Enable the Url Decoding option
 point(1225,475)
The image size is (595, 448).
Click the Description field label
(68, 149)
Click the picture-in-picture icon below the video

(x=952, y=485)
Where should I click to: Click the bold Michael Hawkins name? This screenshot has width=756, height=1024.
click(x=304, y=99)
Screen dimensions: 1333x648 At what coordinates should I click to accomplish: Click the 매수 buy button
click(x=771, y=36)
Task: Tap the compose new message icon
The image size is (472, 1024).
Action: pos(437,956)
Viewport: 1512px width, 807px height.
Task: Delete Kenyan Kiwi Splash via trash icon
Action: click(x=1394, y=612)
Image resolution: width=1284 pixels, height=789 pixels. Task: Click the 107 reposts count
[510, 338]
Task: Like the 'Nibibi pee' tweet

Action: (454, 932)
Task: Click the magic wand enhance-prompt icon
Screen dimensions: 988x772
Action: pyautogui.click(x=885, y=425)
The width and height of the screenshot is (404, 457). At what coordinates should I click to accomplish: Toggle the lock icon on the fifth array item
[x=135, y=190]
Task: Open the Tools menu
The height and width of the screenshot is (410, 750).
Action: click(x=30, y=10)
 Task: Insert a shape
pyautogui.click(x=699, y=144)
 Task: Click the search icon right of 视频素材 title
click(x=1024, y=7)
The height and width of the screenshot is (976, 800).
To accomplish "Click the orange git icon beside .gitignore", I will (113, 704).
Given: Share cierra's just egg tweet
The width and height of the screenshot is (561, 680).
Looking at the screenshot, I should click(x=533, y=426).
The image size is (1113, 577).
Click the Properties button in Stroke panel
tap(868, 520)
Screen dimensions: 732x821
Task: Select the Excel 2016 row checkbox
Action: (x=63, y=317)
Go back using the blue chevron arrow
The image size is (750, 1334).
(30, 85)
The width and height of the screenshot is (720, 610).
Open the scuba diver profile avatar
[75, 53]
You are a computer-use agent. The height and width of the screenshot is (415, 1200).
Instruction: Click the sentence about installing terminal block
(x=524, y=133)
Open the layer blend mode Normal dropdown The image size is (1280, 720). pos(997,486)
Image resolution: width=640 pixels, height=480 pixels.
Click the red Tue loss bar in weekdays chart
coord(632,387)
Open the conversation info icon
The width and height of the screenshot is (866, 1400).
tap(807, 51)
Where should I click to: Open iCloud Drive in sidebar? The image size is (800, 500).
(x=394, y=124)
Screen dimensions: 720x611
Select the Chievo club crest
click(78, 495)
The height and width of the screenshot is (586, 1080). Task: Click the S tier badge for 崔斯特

****************************************

Exercise instructions:
Exactly as written, copy the lines from the one containing "The height and width of the screenshot is (410, 750)." to the end of the entries, both ends included.

Exercise solution:
The height and width of the screenshot is (410, 750).
Action: click(x=30, y=10)
 Task: Insert a shape
pyautogui.click(x=699, y=144)
 Task: Click the search icon right of 视频素材 title
click(x=1024, y=7)
The height and width of the screenshot is (976, 800).
To accomplish "Click the orange git icon beside .gitignore", I will (113, 704).
Given: Share cierra's just egg tweet
The width and height of the screenshot is (561, 680).
Looking at the screenshot, I should click(x=533, y=426).
The image size is (1113, 577).
Click the Properties button in Stroke panel
tap(868, 520)
Screen dimensions: 732x821
Task: Select the Excel 2016 row checkbox
Action: (x=63, y=317)
Go back using the blue chevron arrow
The image size is (750, 1334).
(30, 85)
The width and height of the screenshot is (720, 610).
Open the scuba diver profile avatar
[75, 53]
You are a computer-use agent. The height and width of the screenshot is (415, 1200).
Instruction: Click the sentence about installing terminal block
(x=524, y=133)
Open the layer blend mode Normal dropdown The image size is (1280, 720). pos(997,486)
Image resolution: width=640 pixels, height=480 pixels.
Click the red Tue loss bar in weekdays chart
coord(632,387)
Open the conversation info icon
The width and height of the screenshot is (866, 1400).
tap(807, 51)
Where should I click to: Open iCloud Drive in sidebar? The image size is (800, 500).
(x=394, y=124)
Screen dimensions: 720x611
Select the Chievo club crest
click(78, 495)
The height and width of the screenshot is (586, 1080). Task: Click the S tier badge for 崔斯特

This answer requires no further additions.